Pandas to Blaze¶
This page maps pandas constructs to blaze constructs.
Imports and Construction¶
import numpy as np
import pandas as pd
from blaze import data, by, join, merge, concat
# construct a DataFrame
df = pd.DataFrame({
'name': ['Alice', 'Bob', 'Joe', 'Bob'],
'amount': [100, 200, 300, 400],
'id': [1, 2, 3, 4],
})
# put the `df` DataFrame into a Blaze Data object
df = data(df)
Computation | Pandas | Blaze |
---|---|---|
Column Arithmetic | df.amount * 2
|
df.amount * 2
|
Multiple Columns | df[['id', 'amount']]
|
df[['id', 'amount']]
|
Selection | df[df.amount > 300]
|
df[df.amount > 300]
|
Group By | df.groupby('name').amount.mean()
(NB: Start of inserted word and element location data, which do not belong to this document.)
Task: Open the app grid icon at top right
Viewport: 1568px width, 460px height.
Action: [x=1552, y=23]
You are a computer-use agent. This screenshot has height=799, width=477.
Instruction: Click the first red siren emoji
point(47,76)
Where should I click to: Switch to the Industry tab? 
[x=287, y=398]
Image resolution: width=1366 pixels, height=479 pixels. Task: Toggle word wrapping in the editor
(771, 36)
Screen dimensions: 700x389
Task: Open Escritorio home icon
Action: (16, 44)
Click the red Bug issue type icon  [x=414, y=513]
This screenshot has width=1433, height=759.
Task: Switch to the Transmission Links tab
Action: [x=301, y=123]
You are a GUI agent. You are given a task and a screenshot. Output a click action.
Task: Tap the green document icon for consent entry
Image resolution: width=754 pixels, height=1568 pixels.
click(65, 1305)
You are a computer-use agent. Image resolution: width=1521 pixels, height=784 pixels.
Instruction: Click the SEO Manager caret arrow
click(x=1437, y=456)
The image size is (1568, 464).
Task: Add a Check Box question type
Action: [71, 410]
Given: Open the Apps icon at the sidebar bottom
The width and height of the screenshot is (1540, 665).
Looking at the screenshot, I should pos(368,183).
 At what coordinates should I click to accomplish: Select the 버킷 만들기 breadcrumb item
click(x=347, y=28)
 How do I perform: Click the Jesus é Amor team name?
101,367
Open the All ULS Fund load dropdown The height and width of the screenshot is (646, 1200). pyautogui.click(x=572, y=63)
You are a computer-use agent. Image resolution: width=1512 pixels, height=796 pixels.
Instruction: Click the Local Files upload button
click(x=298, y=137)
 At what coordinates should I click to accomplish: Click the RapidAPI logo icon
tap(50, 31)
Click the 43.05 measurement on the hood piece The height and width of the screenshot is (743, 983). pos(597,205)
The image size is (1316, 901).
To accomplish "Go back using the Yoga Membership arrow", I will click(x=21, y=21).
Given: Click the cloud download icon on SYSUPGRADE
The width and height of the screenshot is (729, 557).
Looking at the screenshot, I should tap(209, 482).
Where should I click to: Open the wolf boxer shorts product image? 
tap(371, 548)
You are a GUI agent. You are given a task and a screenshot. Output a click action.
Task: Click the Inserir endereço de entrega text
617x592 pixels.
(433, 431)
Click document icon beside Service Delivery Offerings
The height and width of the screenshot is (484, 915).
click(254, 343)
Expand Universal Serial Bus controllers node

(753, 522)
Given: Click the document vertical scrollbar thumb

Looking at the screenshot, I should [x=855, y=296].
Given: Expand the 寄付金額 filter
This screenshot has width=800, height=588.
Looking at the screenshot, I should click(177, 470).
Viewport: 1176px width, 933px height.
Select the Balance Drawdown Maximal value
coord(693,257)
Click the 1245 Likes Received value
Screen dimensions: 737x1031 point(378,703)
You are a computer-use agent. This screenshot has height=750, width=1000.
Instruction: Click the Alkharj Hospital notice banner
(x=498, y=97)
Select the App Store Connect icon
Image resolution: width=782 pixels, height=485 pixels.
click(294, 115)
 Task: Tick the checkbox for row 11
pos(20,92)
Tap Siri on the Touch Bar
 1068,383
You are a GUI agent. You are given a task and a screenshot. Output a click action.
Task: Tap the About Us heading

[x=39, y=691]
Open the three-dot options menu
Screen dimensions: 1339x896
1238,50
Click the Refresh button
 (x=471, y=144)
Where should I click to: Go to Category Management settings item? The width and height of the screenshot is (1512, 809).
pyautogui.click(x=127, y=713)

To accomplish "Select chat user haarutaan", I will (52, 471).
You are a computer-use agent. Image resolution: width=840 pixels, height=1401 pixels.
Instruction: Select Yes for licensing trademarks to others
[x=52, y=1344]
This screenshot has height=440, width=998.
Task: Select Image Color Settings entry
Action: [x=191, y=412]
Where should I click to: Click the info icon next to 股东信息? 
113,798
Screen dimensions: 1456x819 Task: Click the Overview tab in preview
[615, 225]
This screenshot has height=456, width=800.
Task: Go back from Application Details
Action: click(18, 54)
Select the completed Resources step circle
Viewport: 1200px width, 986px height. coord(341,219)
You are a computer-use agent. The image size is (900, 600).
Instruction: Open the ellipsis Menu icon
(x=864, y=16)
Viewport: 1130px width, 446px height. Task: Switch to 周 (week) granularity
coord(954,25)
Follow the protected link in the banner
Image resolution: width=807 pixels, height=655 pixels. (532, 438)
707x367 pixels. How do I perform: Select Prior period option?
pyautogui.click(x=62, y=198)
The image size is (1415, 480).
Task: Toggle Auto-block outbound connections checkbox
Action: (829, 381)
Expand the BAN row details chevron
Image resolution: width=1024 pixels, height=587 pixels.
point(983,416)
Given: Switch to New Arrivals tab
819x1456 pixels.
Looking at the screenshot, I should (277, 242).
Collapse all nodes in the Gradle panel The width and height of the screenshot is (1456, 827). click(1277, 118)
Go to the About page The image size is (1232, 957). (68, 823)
df.groupby(['name', 'id']).amount.mean()
|
by(df.name, amount=df.amount.mean())
by(merge(df.name, df.id),
amount=df.amount.mean())
|
Join | pd.merge(df, df2, on='name')
|
join(df, df2, 'name')
|
Map | df.amount.map(lambda x: x + 1)
|
df.amount.map(lambda x: x + 1,
'int64')
|
Relabel Columns | df.rename(columns={'name': 'alias',
'amount': 'dollars'})
|
df.relabel(name='alias',
amount='dollars')
|
Drop duplicates | df.drop_duplicates()
df.name.drop_duplicates()
|
df.distinct()
df.name.distinct()
|
Reductions | df.amount.mean()
df.amount.value_counts()
|
df.amount.mean()
df.amount.count_values()
|
Concatenate | pd.concat((df, df))
|
concat(df, df)
|
Column Type Information | df.dtypes
df.amount.dtype
|
df.dshape
df.amount.dshape
|
Blaze can simplify and make more readable some common IO tasks that one would want to do with pandas. These examples make use of the odo library. In many cases, blaze will able to handle datasets that can’t fit into main memory, which is something that can’t be easily done with pandas.
from odo import odo
Operation | Pandas | Blaze |
---|---|---|
Load directory of CSV files | df = pd.concat([pd.read_csv(filename)
for filename in
glob.glob('path/to/*.csv')])
|
df = data('path/to/*.csv')
|
Save result to CSV file | df[df.amount < 0].to_csv('output.csv')
|
odo(df[df.amount < 0],
'output.csv')
|
Read from SQL database | df = pd.read_sql('select * from t', con='sqlite:///db.db')
df = pd.read_sql('select * from t',
con=sa.create_engine('sqlite:///db.db'))
|
df = data('sqlite://db.db::t')
|